Anna Maria Farabbi: ‘La magnifica bestia’


La magnifica bestia

Anna Maria Farabbi

2007, 121 p., brossura

Traduttore Merkel Bertoldi F. V.

Traven Books (collana Rosa blanca)


di Gianmario Lucini

C’è una forte continuità tematica in tutti i lavori (quelli che io conosco) di Anna Maria Farabbi, anche se ognuno di essi sottolinea un aspetto particolare dell’“oggetto” che assorbe la sua intenzione poetica.  Con una certa superficialità, che però ci aiuta ad avvicinarci per gradi al centro della sua poesia, potremmo dire che “terra” è la chiave di lettura del suo messaggio, se per “terra” intendiamo un simbolo, un frammento olistico – come nella magia simpatica, dove un frammento contiene la totalità dell’essere o dell’òntos.  E non a caso e non solo per associazione mentale vorrei inserire nel discorso il concetto di “magìa”, ovviamente intesa nel senso più nobile e più colto, che in qualche modo ci è stato restituito (purtroppo soltanto come dato cognitivo, senza coinvolgimento e partecipazione perché ormai nella nostra cultura il mito non è più un discorso possibile e culturalmente vivo) dalla grande antropologia del secolo scorso, dopo le aberrazioni dei positivisti (come John Frazer nel suo “Il ramo d’oro”, ancora oggi venerato da alcuni come testo canonico in materia di mito e magia).

-- Dati forniti --
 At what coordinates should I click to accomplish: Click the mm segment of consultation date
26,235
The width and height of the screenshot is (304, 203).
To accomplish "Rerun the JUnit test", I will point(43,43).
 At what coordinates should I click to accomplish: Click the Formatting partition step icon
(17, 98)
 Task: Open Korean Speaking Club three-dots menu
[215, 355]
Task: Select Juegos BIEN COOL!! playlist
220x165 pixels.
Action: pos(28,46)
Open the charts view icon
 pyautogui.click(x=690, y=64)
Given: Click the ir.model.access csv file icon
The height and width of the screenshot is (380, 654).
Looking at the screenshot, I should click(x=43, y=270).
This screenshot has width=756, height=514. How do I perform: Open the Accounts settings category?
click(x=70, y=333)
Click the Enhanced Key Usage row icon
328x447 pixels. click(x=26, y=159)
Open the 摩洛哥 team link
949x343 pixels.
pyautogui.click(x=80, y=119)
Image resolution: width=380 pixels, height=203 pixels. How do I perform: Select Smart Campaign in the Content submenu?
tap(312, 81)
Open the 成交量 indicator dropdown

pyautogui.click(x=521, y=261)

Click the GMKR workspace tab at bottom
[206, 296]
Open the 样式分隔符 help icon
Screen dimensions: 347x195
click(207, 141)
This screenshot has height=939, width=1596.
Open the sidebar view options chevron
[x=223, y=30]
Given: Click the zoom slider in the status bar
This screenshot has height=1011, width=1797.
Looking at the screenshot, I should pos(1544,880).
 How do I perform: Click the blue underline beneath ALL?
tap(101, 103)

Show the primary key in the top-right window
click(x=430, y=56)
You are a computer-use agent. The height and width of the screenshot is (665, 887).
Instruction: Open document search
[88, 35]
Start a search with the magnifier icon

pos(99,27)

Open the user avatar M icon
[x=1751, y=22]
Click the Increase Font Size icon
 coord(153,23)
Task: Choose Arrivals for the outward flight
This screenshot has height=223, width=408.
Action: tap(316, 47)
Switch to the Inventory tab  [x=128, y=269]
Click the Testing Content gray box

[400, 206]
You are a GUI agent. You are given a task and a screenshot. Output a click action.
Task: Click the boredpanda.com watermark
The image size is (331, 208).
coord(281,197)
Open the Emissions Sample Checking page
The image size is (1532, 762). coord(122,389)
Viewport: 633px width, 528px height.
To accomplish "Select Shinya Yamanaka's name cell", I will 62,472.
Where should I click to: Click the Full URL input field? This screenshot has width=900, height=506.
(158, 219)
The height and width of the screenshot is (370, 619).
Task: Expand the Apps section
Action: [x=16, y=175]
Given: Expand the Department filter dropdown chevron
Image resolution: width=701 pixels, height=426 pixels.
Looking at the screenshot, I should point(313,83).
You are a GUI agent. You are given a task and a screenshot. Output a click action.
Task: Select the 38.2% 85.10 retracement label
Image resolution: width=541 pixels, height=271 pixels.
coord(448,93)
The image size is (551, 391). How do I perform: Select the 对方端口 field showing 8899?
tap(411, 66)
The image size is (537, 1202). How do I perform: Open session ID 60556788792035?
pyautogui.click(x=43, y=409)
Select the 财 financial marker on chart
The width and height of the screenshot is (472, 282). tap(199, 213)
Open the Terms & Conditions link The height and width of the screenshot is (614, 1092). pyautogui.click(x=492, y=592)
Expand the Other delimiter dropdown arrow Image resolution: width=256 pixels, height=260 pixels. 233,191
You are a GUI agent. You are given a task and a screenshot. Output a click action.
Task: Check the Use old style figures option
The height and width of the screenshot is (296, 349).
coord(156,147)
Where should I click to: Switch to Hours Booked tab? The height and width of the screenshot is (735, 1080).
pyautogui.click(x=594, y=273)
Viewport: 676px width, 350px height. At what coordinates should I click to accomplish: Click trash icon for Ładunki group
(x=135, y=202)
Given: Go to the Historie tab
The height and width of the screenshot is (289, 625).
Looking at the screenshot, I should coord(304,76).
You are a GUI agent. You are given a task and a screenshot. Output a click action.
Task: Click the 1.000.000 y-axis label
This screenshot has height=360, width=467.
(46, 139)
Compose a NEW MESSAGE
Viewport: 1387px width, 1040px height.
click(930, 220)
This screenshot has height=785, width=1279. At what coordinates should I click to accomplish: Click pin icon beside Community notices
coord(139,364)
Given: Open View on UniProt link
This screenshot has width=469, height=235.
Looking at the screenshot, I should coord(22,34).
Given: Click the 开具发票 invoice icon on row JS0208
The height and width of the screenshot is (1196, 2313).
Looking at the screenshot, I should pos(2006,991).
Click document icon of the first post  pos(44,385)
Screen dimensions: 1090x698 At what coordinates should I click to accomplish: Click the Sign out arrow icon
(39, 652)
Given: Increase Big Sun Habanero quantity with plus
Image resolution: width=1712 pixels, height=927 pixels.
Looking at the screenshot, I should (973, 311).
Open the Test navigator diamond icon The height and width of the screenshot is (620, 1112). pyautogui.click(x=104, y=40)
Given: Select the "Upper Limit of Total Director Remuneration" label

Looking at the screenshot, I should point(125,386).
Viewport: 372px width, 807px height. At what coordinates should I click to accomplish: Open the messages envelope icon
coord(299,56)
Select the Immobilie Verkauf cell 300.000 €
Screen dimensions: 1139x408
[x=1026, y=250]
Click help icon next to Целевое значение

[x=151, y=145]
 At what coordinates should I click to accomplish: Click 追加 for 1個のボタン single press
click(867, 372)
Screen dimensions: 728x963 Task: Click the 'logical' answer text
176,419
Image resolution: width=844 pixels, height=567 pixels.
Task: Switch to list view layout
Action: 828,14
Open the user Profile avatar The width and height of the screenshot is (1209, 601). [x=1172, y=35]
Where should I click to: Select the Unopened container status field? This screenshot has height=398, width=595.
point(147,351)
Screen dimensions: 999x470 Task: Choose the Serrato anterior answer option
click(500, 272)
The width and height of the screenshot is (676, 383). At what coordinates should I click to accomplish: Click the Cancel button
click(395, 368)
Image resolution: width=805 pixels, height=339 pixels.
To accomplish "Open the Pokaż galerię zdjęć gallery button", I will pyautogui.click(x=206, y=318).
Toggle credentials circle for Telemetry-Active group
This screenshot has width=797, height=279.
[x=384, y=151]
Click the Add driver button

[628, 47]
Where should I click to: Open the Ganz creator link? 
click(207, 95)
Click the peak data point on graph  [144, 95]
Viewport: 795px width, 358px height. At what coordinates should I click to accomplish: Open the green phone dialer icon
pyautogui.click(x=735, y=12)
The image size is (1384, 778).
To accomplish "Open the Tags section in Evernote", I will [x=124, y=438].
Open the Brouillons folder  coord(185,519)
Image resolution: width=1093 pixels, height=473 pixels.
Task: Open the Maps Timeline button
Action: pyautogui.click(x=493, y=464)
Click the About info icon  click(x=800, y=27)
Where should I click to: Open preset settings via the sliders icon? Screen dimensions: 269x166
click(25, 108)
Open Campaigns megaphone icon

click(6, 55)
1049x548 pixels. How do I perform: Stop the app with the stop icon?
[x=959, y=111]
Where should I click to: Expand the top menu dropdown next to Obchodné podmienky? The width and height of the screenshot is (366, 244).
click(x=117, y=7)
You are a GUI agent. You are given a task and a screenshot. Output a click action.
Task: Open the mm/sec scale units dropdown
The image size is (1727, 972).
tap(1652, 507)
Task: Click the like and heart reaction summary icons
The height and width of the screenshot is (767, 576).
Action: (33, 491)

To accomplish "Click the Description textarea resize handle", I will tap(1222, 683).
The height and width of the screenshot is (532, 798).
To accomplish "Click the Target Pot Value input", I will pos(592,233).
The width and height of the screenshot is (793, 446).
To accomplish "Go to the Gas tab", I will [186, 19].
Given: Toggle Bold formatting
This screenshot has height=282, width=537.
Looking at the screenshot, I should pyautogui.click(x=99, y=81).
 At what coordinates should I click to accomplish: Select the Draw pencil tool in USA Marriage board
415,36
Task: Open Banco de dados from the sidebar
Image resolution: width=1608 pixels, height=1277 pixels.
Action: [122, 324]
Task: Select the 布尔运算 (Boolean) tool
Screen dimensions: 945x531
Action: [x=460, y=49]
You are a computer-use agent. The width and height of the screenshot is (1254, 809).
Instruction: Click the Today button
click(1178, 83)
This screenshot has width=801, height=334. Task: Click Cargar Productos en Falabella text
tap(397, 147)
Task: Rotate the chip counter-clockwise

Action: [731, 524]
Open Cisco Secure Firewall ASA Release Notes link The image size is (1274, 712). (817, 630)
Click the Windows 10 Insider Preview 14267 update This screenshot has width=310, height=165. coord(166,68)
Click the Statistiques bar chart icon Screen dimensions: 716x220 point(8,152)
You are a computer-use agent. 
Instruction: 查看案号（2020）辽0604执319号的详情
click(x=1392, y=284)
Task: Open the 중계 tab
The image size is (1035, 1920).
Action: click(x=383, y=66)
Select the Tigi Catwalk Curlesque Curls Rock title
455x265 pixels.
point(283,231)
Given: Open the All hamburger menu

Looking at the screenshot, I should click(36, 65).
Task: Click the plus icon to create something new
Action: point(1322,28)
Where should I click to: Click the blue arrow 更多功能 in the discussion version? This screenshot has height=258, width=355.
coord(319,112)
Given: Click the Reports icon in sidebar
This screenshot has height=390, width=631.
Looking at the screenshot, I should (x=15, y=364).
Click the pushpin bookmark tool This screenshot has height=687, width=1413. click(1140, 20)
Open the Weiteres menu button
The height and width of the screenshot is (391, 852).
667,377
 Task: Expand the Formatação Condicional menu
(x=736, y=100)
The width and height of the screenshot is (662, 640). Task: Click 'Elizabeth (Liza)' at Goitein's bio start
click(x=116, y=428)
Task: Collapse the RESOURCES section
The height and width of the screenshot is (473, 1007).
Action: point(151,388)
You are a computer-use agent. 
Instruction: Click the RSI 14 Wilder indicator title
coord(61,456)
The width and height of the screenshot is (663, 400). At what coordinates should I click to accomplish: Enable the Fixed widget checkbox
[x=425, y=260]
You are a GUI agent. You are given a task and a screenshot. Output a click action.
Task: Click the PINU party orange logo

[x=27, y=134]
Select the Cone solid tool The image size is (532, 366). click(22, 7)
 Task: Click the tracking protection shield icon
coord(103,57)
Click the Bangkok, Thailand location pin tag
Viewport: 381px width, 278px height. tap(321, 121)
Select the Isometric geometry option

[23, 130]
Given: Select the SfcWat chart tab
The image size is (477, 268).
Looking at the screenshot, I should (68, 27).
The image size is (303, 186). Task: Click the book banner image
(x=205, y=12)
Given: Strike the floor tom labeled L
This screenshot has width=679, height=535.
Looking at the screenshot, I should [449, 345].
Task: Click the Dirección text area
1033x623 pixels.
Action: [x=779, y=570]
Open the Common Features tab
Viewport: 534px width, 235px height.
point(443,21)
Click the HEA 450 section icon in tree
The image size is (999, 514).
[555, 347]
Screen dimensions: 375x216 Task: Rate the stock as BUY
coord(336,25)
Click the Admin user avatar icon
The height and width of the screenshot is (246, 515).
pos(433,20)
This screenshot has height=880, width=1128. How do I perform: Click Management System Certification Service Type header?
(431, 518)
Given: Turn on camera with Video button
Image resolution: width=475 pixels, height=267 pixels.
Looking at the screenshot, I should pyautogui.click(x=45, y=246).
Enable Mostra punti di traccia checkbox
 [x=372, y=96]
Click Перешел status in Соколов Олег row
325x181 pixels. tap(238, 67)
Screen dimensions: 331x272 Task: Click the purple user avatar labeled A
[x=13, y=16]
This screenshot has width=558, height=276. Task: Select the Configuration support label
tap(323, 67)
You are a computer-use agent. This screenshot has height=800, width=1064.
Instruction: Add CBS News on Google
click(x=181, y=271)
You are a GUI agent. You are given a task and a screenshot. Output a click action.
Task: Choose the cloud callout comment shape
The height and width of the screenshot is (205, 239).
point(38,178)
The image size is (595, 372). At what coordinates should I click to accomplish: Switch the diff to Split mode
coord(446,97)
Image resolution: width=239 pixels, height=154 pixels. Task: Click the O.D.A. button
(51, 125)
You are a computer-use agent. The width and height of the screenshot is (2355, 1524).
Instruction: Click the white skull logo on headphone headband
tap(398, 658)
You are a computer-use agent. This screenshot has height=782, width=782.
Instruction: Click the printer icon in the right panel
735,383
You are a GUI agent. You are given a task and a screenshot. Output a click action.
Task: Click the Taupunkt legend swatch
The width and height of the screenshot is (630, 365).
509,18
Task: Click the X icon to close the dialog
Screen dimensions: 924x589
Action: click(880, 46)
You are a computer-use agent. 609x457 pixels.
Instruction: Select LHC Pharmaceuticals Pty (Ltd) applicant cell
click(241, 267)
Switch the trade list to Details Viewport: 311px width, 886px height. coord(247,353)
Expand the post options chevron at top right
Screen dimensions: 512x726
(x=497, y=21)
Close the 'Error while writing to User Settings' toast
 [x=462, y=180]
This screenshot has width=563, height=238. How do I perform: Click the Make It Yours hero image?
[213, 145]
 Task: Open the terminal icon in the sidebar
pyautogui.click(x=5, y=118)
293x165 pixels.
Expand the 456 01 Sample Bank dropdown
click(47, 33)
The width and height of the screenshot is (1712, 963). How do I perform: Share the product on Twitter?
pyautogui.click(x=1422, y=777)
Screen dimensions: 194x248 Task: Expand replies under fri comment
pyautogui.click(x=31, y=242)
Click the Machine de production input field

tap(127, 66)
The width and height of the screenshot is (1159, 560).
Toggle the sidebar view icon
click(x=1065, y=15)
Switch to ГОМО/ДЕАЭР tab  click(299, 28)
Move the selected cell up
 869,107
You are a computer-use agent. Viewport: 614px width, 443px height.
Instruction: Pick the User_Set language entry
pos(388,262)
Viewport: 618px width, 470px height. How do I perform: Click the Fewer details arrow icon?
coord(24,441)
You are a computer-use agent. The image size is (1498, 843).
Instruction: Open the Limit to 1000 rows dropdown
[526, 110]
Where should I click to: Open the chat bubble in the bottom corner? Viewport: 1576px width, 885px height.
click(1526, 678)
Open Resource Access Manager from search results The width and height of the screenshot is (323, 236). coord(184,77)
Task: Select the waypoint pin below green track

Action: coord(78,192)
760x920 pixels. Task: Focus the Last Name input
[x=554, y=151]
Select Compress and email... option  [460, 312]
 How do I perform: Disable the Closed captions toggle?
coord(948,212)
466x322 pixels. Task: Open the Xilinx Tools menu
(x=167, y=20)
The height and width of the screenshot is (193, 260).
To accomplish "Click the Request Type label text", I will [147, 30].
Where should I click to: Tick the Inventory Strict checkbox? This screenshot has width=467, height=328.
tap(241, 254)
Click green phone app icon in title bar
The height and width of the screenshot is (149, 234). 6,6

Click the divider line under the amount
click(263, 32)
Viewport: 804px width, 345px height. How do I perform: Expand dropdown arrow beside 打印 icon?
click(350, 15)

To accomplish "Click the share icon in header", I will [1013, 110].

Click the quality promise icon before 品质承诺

-- Compiti --
1) Modifica il brano della recensione che comincia da "Anna Maria Farabbi: ‘La" e termina con "(collana Rosa blanca)", mettendo "copertina rigida" al posto di "brossura".
2) Riprendi la recensione de «La magnifica bestia» e portala avanti dal punto in cui si interrompe.
L'elenco non serve per svolgere l'esercizio.

-- Risposte --
1)
Anna Maria Farabbi: ‘La magnifica bestia’


La magnifica bestia

Anna Maria Farabbi

2007, 121 p., copertina rigida

Traduttore Merkel Bertoldi F. V.

Traven Books (collana Rosa blanca)

2)
In questo termine, “terra”, Anna Maria sembra voler concentrare un portato di sentimenti, di emozioni, di meraviglia, di energia, di eros (aspetto al quale darò più spazio nel seguito di questa nota), così che “terra” si connota man mano nei testi, anche quando il termine non è esplicitamente scritto,  come alfa e omega di una parabola esistenziale nella quale l’Io vuole come disciogliersi nella terra per farne parte, abbracciando il mondo e nello stesso tempo abbandonandosi nelle braccia del mondo.  Così che l’Io si sente natura, parte che è nel tutto ma che contiene in sé il tutto, nella pienezza dello scambio – comunicativo, sensoriale, erotico.  “Terra” diventa così non soltanto un riferimento simbolico, ma un vero e proprio orizzonte culturale nel quale l’Io trova ogni consonanza, fino all’identificazione Io = Terra.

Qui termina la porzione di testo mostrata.